I recommend reading the latest blog on the development of the next Fairphone (Blog). There are several things in it that make me guess the next Fairphone will be as expensive as current or more expensive:

For the new phone, we want to move towards even greater transparency in
the supply chain to better enable us to extend our social and
environmental impact. In this way, designing the phone ourselves allows
us to create more visibility in our own supply chain.

I applaud that approch, but it will come at a cost: Developing a smartphone is not cheap. And keep in mind the current Fairphone was an upgrade model of a model produced in much larger volume for the chinese market. The next Fairphone will be more unique in design and hardware and that means probably a more complicated production.

We believe that our new phone should have 4G LTE to be a long-lasting
device, so this year’s phone will have these frequency bands.

I guess they want keep dual sim.

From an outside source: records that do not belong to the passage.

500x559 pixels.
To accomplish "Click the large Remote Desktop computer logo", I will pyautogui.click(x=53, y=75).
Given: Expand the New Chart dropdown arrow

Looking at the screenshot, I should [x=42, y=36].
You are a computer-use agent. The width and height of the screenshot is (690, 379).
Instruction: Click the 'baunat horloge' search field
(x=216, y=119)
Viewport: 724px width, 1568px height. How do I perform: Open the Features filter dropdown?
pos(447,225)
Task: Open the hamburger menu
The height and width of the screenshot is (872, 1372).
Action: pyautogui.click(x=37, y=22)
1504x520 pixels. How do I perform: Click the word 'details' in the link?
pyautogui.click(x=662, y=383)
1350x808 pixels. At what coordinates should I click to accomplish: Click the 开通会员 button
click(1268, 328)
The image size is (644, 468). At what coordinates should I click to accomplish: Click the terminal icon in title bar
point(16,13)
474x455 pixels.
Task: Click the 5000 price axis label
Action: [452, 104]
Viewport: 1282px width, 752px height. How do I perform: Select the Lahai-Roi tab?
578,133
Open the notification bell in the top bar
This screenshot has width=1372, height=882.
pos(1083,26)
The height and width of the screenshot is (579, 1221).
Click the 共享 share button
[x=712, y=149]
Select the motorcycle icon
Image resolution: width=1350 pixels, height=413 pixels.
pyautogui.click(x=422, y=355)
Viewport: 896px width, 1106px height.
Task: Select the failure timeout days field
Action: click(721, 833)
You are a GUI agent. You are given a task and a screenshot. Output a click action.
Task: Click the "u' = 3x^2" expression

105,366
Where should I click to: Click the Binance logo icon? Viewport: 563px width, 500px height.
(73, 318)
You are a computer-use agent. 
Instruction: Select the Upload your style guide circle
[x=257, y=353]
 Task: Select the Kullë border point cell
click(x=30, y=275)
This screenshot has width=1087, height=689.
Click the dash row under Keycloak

It seems important for second markets and additionally, it is clear from our wishlist that LTE and dual sim are important for us. LTE chipsets alone are more expensive, now weight in dual sim and you do not have a wide selection of chipsets available. It might be possible to get a chipset roughly as expensive as the one for FP1 was. Certainly not cheaper I believe.

In our product design and engineering, we will put longevity at the
center of our work.[…] One of the choices that follows
from this thinking is that we are making a higher-end product. Doing so
allows a product to last longer and remain competitive in a fast-moving
sector. A high-quality product, which uses high-quality key components
will last longer because in principle, these components and platforms
will be supported for a longer time.

Reading the complaints in this forum and the whishlist, there is good reason for this thinking. So many of us are angry about the bad platform support by mediatek for our chipset. A lot of you have argued that this would not have happened with a higher quality/more expensive chipset. I personally do not see an alternative to that. Also even with a volume of 100.000 devices per year, this is not exactly a high volume product by industrie standards. A higher quality/ higher price device makes the project more attractive for the manufacturers actually building the FP2.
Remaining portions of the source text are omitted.